Le syndicat enseignant Apess n’est pas connu pour y aller de main morte. C’est surtout le cas depuis qu’il a été pris en main par quelques jeunes enseignants dont leur président, Daniel Reding, amateur de formules percutantes. Il faut dire les choses telles qu’elles sont : l’ancien « nouveau lycée », désormais dénommé Lycée Ermesinde de Mersch (Lem), n’a jamais été porté dans le coeur de l’Apess. Les méthodes pédagogiques, de travail et d’évaluation appliquées dans ce lycée pilote se situent aux antipodes de l’idée que l’Apess se fait de l’enseignement, plus attachée au modèle « traditionnel ». Il n’est donc pas de mauvaise foi que de soupçonner ce syndicat d’avoir sauté sur l’occasion pour discréditer le Lem. D’ailleurs, l’Apess elle-même a du mal à cacher son animosité : dans le communiqué dénonciateur, on peut y lire qu’elle « note, avec une certaine satisfaction, que les grands coryphées et chantres d’antan de cette chapelle pédagogique ont presque tous demandé leur mutation dans des lycées on ne peut guère plus classiques ». Et de qualifier à l’envie le Lem de « religion ».

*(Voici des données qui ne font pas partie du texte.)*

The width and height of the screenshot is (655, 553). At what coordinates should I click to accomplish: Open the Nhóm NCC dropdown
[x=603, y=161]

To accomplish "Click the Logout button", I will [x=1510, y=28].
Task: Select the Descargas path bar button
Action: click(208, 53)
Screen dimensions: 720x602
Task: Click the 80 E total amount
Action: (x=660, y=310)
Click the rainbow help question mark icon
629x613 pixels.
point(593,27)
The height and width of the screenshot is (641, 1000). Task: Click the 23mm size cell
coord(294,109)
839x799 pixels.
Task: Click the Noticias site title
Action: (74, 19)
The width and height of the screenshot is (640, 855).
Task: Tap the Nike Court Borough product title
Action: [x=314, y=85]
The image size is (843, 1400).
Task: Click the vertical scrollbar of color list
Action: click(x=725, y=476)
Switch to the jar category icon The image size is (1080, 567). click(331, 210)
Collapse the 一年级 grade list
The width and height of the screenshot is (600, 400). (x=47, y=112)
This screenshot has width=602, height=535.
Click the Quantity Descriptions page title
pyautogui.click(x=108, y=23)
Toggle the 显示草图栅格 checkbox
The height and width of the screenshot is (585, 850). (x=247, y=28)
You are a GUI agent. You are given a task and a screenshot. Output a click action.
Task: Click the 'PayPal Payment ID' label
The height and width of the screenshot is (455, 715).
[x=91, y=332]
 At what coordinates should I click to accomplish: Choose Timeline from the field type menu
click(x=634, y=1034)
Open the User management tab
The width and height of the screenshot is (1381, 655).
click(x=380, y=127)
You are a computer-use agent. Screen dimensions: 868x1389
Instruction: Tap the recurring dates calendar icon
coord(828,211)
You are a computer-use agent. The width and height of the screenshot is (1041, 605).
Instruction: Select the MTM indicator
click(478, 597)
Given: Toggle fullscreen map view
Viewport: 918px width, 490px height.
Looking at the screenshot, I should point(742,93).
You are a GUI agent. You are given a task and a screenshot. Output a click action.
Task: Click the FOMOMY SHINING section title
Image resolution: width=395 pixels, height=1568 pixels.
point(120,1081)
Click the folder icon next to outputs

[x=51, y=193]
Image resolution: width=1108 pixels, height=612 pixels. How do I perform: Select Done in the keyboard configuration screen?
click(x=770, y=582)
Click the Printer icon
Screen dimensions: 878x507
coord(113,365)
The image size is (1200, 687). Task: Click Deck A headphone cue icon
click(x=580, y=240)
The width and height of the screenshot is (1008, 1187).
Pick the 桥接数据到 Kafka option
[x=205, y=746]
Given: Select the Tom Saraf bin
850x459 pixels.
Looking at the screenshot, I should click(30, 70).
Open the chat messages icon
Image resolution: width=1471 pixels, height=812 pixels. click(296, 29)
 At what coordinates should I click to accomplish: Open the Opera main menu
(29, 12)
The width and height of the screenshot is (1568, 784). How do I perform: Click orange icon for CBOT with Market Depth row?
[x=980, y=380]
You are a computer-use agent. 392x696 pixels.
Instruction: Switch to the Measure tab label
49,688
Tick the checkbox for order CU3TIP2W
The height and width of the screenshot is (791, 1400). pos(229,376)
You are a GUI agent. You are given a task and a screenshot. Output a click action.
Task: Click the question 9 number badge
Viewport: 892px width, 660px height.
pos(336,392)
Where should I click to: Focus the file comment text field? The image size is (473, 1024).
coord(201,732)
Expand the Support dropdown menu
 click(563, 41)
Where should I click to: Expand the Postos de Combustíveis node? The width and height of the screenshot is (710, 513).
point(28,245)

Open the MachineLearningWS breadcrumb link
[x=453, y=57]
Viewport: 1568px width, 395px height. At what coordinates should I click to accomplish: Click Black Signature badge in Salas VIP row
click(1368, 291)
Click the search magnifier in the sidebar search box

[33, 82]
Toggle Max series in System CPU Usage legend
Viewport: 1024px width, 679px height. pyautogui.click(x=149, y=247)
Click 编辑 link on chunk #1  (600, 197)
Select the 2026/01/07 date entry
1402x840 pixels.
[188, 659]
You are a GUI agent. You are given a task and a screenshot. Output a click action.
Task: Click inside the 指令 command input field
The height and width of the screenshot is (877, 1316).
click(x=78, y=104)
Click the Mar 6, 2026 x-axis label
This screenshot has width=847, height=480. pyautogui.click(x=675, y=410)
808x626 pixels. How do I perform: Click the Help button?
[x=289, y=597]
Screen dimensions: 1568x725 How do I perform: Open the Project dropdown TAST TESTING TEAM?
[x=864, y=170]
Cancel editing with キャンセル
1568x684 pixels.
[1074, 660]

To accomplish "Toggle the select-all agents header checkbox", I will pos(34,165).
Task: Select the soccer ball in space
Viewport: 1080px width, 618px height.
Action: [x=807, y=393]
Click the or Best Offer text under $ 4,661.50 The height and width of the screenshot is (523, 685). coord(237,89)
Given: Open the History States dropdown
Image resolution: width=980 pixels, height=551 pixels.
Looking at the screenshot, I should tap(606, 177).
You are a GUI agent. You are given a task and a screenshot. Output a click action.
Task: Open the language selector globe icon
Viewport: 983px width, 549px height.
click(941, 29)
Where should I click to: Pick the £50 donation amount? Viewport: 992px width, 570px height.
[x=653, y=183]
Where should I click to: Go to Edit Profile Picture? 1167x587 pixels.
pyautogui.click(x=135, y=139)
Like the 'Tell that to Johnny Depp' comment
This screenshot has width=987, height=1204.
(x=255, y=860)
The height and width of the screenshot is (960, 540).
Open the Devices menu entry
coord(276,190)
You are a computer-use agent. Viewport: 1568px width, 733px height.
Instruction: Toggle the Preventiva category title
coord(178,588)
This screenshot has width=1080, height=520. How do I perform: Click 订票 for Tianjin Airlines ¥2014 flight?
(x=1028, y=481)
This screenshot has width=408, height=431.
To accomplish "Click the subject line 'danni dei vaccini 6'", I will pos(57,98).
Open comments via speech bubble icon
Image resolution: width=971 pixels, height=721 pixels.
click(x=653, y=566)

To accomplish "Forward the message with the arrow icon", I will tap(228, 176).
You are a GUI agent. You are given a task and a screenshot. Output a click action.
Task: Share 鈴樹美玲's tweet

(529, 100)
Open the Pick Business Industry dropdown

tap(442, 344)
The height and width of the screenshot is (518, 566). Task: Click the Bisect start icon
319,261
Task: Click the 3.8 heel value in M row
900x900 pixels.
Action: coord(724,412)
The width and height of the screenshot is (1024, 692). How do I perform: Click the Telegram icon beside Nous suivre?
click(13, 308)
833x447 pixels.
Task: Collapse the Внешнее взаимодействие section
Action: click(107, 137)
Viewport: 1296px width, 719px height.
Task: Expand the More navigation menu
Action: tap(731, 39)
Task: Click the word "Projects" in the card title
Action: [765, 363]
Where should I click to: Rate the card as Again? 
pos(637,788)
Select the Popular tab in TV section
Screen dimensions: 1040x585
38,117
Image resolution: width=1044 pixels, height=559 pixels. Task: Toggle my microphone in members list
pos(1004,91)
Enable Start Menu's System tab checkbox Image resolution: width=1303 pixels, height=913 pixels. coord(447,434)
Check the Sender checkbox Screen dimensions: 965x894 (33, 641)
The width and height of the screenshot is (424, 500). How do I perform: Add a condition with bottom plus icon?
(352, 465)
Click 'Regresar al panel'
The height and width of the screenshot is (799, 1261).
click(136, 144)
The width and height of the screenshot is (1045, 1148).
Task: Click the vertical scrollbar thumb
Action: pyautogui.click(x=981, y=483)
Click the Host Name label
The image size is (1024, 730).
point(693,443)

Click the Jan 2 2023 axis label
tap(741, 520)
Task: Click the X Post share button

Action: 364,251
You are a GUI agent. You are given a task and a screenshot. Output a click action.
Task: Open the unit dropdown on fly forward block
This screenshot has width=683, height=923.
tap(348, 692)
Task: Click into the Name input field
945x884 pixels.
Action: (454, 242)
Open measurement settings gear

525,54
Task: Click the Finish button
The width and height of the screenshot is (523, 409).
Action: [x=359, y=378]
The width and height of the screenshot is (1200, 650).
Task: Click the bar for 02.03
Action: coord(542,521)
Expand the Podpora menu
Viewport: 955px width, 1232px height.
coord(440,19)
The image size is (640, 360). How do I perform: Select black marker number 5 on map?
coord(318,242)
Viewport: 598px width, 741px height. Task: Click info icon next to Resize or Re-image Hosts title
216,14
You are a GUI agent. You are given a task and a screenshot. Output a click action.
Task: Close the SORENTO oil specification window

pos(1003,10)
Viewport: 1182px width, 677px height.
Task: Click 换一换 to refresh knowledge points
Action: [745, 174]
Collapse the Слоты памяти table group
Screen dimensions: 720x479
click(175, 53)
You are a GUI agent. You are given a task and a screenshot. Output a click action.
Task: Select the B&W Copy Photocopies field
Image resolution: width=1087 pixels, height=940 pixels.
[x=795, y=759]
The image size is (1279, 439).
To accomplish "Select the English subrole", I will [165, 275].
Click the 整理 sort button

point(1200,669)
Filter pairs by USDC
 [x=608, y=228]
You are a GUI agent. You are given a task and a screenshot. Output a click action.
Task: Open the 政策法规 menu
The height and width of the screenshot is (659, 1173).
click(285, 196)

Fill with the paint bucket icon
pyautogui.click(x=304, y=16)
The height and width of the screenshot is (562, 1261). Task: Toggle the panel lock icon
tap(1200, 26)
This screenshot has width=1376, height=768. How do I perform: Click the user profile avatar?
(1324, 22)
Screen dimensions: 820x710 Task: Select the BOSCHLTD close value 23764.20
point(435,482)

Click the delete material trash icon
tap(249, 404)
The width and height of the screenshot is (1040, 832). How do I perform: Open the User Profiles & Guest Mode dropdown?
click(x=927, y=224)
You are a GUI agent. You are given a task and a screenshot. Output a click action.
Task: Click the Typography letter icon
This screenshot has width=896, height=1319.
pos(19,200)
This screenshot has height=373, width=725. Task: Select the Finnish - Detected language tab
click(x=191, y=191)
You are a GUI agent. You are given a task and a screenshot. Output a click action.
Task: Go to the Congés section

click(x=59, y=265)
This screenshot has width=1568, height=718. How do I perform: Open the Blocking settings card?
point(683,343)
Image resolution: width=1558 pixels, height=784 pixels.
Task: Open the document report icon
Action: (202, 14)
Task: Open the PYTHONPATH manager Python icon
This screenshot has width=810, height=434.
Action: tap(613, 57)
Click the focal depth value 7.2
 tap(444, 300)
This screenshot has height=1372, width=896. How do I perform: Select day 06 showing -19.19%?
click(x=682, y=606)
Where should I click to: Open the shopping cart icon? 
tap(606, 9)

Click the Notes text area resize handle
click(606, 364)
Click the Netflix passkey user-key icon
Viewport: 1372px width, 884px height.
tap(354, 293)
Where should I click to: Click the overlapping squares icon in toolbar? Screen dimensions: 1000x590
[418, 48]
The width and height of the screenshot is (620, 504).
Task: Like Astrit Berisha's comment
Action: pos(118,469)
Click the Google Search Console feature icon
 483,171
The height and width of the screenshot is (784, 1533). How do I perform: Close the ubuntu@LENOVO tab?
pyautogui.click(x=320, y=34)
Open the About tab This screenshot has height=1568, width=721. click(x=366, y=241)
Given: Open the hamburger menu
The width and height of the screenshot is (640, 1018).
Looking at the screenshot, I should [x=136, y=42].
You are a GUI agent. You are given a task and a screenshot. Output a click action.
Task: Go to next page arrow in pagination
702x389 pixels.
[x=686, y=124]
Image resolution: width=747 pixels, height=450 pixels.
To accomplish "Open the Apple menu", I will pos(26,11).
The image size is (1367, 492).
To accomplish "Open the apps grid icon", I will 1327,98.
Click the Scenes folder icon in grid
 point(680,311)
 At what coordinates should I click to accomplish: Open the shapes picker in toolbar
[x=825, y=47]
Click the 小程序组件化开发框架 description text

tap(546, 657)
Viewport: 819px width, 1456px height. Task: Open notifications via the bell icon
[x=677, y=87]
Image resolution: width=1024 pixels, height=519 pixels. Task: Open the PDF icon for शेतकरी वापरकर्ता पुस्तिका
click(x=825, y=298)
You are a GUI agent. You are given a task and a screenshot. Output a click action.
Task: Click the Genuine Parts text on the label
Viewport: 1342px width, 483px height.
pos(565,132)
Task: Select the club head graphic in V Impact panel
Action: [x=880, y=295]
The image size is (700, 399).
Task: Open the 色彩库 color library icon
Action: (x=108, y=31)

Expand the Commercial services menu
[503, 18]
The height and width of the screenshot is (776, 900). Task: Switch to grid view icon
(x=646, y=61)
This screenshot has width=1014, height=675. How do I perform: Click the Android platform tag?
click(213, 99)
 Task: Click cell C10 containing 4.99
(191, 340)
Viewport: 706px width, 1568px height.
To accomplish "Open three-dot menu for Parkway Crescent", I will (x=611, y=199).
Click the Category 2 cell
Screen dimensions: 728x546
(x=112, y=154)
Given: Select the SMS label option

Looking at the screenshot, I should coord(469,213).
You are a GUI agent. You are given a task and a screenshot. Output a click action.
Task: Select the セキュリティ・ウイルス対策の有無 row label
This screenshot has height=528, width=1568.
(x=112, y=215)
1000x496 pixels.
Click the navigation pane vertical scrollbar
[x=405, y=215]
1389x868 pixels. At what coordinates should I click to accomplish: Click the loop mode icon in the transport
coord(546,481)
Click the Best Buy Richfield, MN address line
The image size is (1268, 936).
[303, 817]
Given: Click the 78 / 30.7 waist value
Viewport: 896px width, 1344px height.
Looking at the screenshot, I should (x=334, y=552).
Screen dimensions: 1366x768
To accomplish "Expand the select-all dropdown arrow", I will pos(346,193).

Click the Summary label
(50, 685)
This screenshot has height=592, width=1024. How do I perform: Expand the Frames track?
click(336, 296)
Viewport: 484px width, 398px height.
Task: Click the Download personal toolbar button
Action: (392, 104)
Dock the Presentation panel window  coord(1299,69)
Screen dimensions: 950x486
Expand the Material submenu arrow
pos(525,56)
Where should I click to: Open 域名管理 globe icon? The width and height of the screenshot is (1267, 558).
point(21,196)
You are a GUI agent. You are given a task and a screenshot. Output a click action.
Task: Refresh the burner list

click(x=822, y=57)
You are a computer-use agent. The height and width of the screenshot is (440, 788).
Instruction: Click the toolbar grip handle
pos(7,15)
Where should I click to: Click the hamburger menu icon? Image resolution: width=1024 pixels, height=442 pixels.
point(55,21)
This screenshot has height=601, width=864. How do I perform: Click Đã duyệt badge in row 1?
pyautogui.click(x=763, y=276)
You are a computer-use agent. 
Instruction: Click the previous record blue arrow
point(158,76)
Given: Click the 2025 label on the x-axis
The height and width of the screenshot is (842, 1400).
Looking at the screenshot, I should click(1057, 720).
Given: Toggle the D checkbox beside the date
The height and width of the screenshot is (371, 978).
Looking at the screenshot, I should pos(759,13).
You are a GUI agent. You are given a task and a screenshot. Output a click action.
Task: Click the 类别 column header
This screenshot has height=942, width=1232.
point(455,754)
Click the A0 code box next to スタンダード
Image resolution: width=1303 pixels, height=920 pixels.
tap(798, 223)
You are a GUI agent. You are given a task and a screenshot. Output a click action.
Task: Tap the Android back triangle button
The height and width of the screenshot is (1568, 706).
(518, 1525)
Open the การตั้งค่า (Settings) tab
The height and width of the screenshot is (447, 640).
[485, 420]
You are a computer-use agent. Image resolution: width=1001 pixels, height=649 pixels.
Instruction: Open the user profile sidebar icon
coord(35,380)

Promptement, l’association des parents d’élèves a réagi face aux diverses accusations relayées par l’Apess (climat de « terreur » et de harcèlement entretenu par la direction à l’encontre des enseignants ou d’élèves récalcitrants, procédures d’éviction non conformes aux statuts de la fonction publique, etc…). Normal, dira-t-on, il en va de la réputation de cette école particulière qui doit encore « faire ses preuves » et qui se trouve bien plus que d’autres sous les feux des projecteurs. Il conviendrait toutefois de poser la question de savoir, au cas où les allégations de l’Apess s’avéraient exactes, si tout se déroule dans les règles de l’art au sein des autres établissements du secondaire. Sont-ils tous exempts de conflits entre le corps enseignant et la direction ? N’arrive-t-il pas que des profs ou élèves « craquent » ou se sentent injustement traités ?
La particularité du Lem fait sa force. C’est aussi son talon d’Achille et la direction en est consciente depuis sa création. Ses détracteurs l’attendent au tournant. Si ce lycée se doit de se montrer « meilleur » que les autres, il serait toutefois illusoire d’en attendre un fonctionnement parfait, sans heurts et sans erreurs. Quelles que soient les motivations de l’Apess, cette affaire soulève une question pertinente : le Lem est-il un lycée comme les autres ? En effet, selon l’Apess, certains enseignants y auraient été nommés alors qu’ils avaient placé le Lem en dernière position de leurs choix. Il est exagéré de qualifier le Lem de « religion », comme le fait l’Apess (le système actuel n’en est-il alors pas une ?). C’est un projet où il est normal d’attendre de celles et ceux qui y participent une certaine adhésion. Dans ce cas, il est évidemment contreproductif de l’inclure dans le même système de sélection que les établissements « traditionnels » et ainsi « obliger » certains enseignants à participer à des méthodes d’enseignement auxquelles ils ne s’identifient pas.
A lire ou a écouter les affirmations et réactions des différentes parties, il est toutefois difficile de se forger un jugement. D’un côté, si les accusations relayées par l’Apess sont d’une certaine gravité, le syndicat n’a fourni pour l’instant que peu de preuves – hormis des allégations sous couvert d’anonymat – pour les étayer. Lorsqu’il évoque par exemple de nombreuses demandes de mutations, le lycée répond qu’il n’y en avait que quatre sur 70 sur l’année écoulée. Le lycée a également pour lui le soutien du comité des élèves, de celui des parents ainsi que d’une pétition signée par une centaine d’enseignants. A cela, l’Apess rétorque que certains d’entre eux auraient subi des pressions (notamment les chargés d’éducation, non protégés par le statut de fonctionnaire) visant à leur faire signer ladite déclaration. Qui croire ? Peut-être que l’unique solution réside en effet dans la plainte contre le syndicat que le directeur du Lem, Jeannot Medinger, a évoquée. Une plainte dont l’Apess s’est dite « demandeuse ». C’est malheureux, mais peut-être faut-il passer par les tribunaux pour clarifier la situation.